I'll buy into *** Akers when I see him do it. Problem that these guys are having is that they think UM can just lean on the run game and grind out wins. That's never happened here. This ain't Wisconsin. We are LOADED at the skill spots.
We need to find a QB who can run the offense and get the ball in the hands of those skill guys. That, in turn, will open up the run game.
If these guys think we're going to go to Tallahassee and line up in the I formation and play that old Big 10 run, run, pass game and beat FSU they're nuts. Never gonna happen. We haven't dictated the run game on them in 20 years.
In FSU's 3 losses last year, teams averaged 39 rush attempts versus FSU. Louisville, UNC, and Clemson are not I-Form running teams. This isn't 1982, brother. In FSU's 9 wins over FBS competition...33 carries per game (that is a bottom 20 number).
UNC ran it 32 times. FSU ran it 43 times. Yet UNC beat FSU. That doesn't support your theory.
Louisville ran it a lot because Jackson was killing FSU with his legs and they had a gigantic lead by halftime. I'm guessing they did a ton of running once they got a 50 point lead.
Clemson ran it 38 times against FSU for only 133 yards. Clemson threw it 43 times for 378. That is a heavier pass than run distribution, which also doesn't support your theory.
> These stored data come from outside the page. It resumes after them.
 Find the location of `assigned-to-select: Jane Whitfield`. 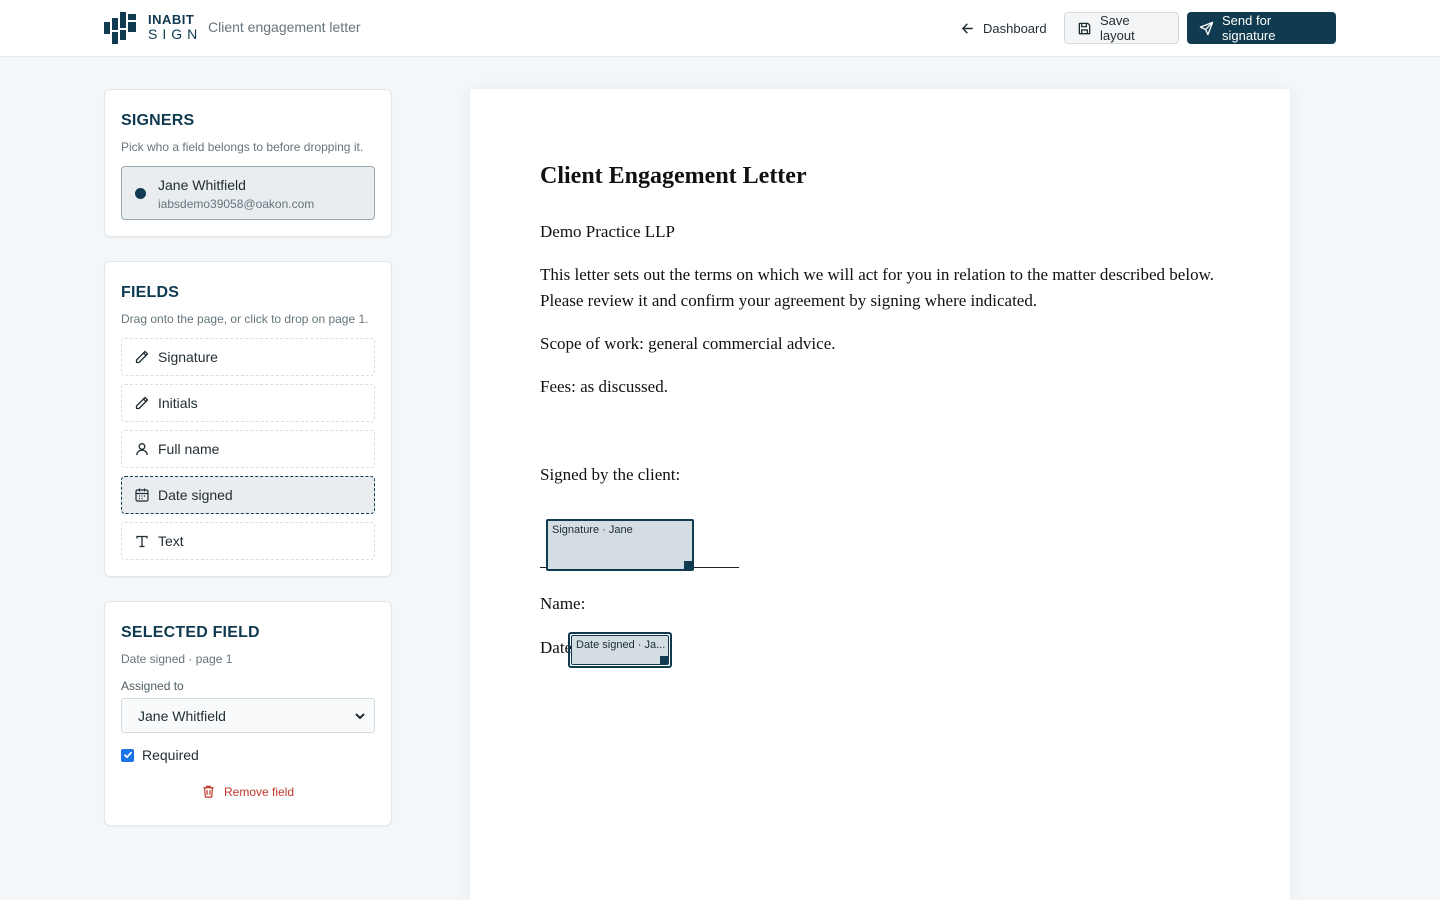

assigned-to-select: Jane Whitfield is located at coordinates (248, 716).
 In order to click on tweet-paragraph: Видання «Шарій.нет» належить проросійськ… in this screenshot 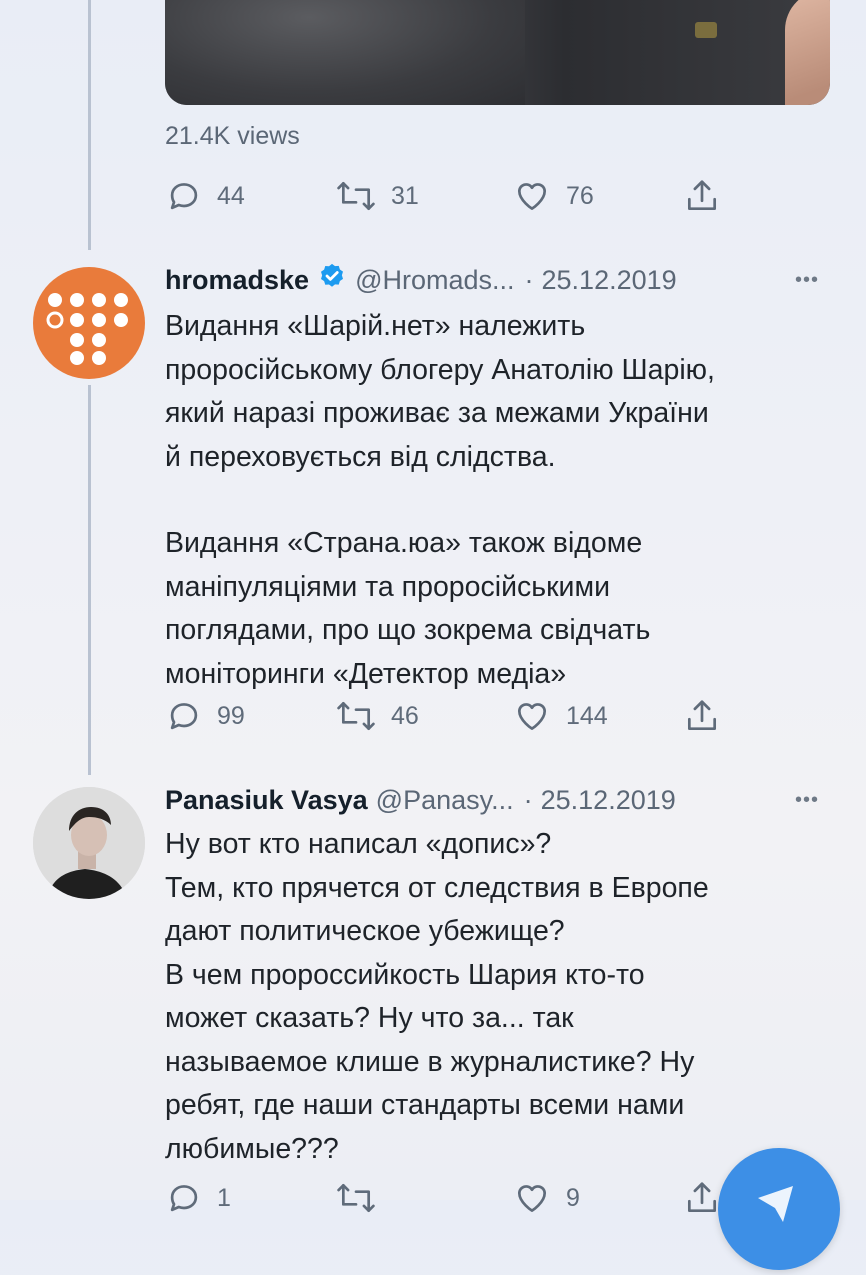, I will do `click(440, 392)`.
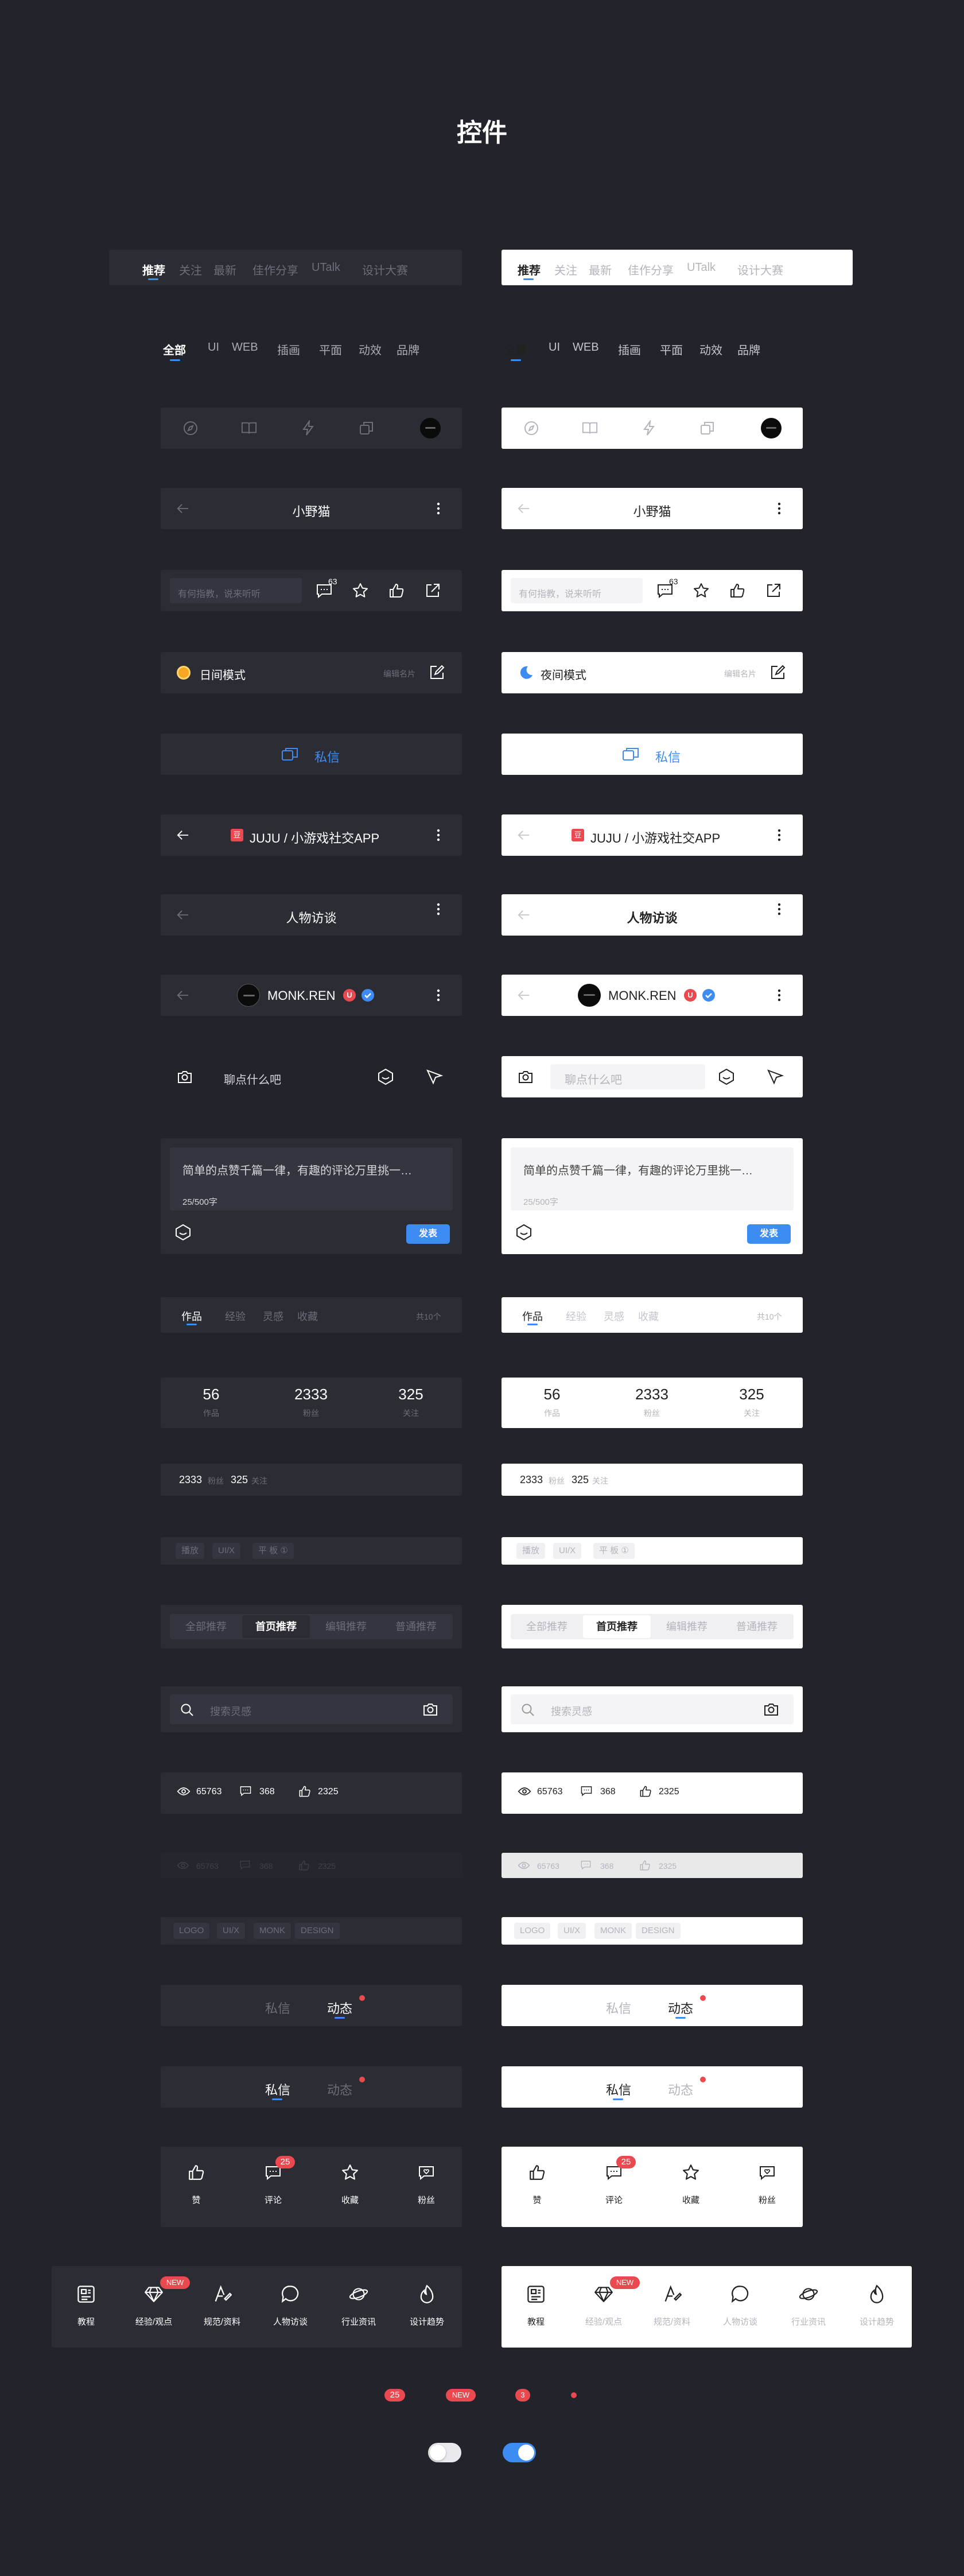 Image resolution: width=964 pixels, height=2576 pixels. I want to click on keyword-chip: DESIGN, so click(317, 1931).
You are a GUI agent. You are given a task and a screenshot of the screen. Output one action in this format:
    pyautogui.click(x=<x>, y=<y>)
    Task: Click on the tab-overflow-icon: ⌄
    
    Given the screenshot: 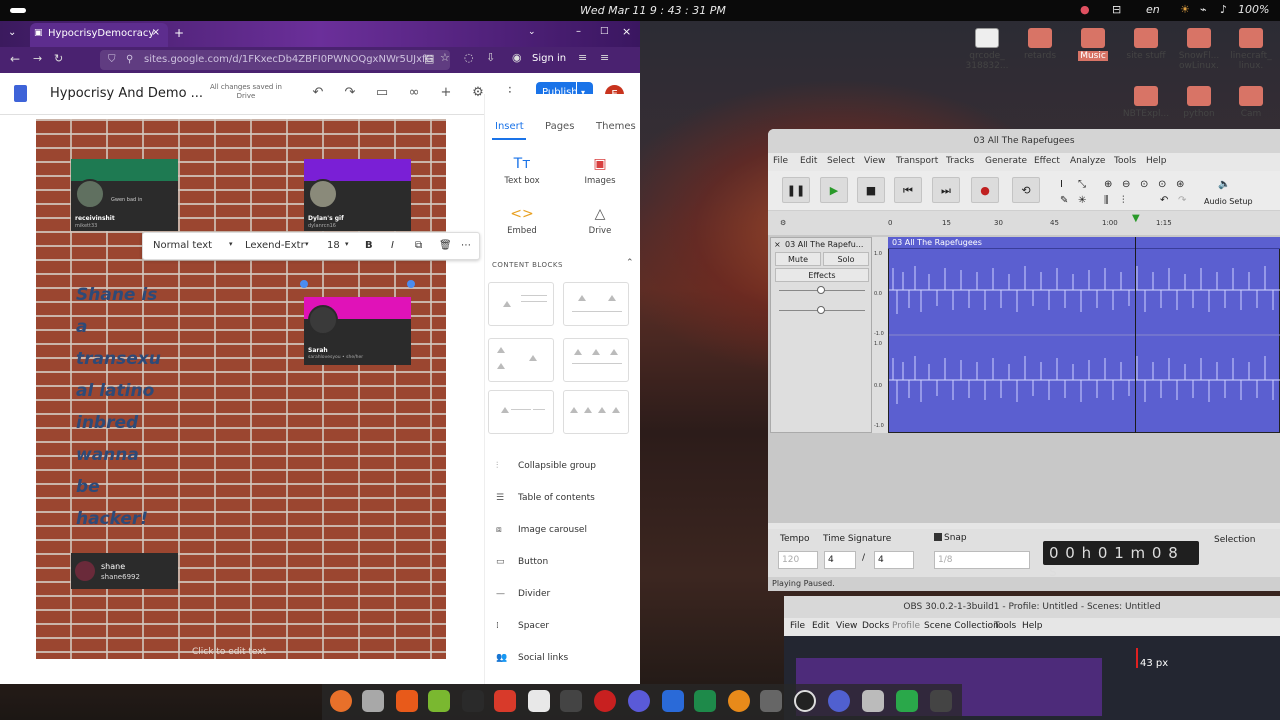 What is the action you would take?
    pyautogui.click(x=532, y=32)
My theory doesn't discuss run

ass ratio...simply that you need to run the football in volume...~40 is your wheelhouse. Again, you can nitpick an outlier here or there, but again, look at the dominant teams in college football year in and year out and look at their attempts per game. UNC ran the ball 30 times per game last year...ended up 8-5.
Clemson - 40apg
Alabama - 43 apg
USC - 39apg
Washington - 38apg
Oklahoma - 44apg
Ohio State - 45apg
Penn State - 39apg
Florida State - 40apg
Wisconsin - 47apg
Michigan - 44apg
That is your final Top 10. Averaged 42 attempts per game.
FWIW - Louisville ran 22 times in the first half against FSU.
Thing is, he's not nitpicking. This is why they say if you torture the data enough it eventually gives in. What good are rushing attempts if you net virtually nothing off of them?
The attempts per game stat in isolation tells you nothing. I bet there's a fair amount of mediocre to poor teams who run the ball 30 to 40 times. You have to look at yards per attempt as well. And yes, the passing stats matter too.
The difference is most of the teams you're referencing had very credible threats under center in the passing game. Bama is probably the surprising case that didn't, but let's not confuse our OL with Bama just yet.
Whoever we have under center needs to be able to dropback and deliver a strike under duress. That is the defintion of shouldering it. Remeber Matthew Thomas knocking Kaaya's tooth out on the first series? Yeah, that.
If he cannot do that, we can run our 40 attempts to 27-6 loss having earned 1.5 yards per attempt. If he can, then we're in business. The defense backs up and our YPA becomes more respectable.
I will tell you what, if we come out the first few series and go run, run, incomplete/sack, punt, neither of us need to watch the game. You'll get your 40 carries and I already told you the score.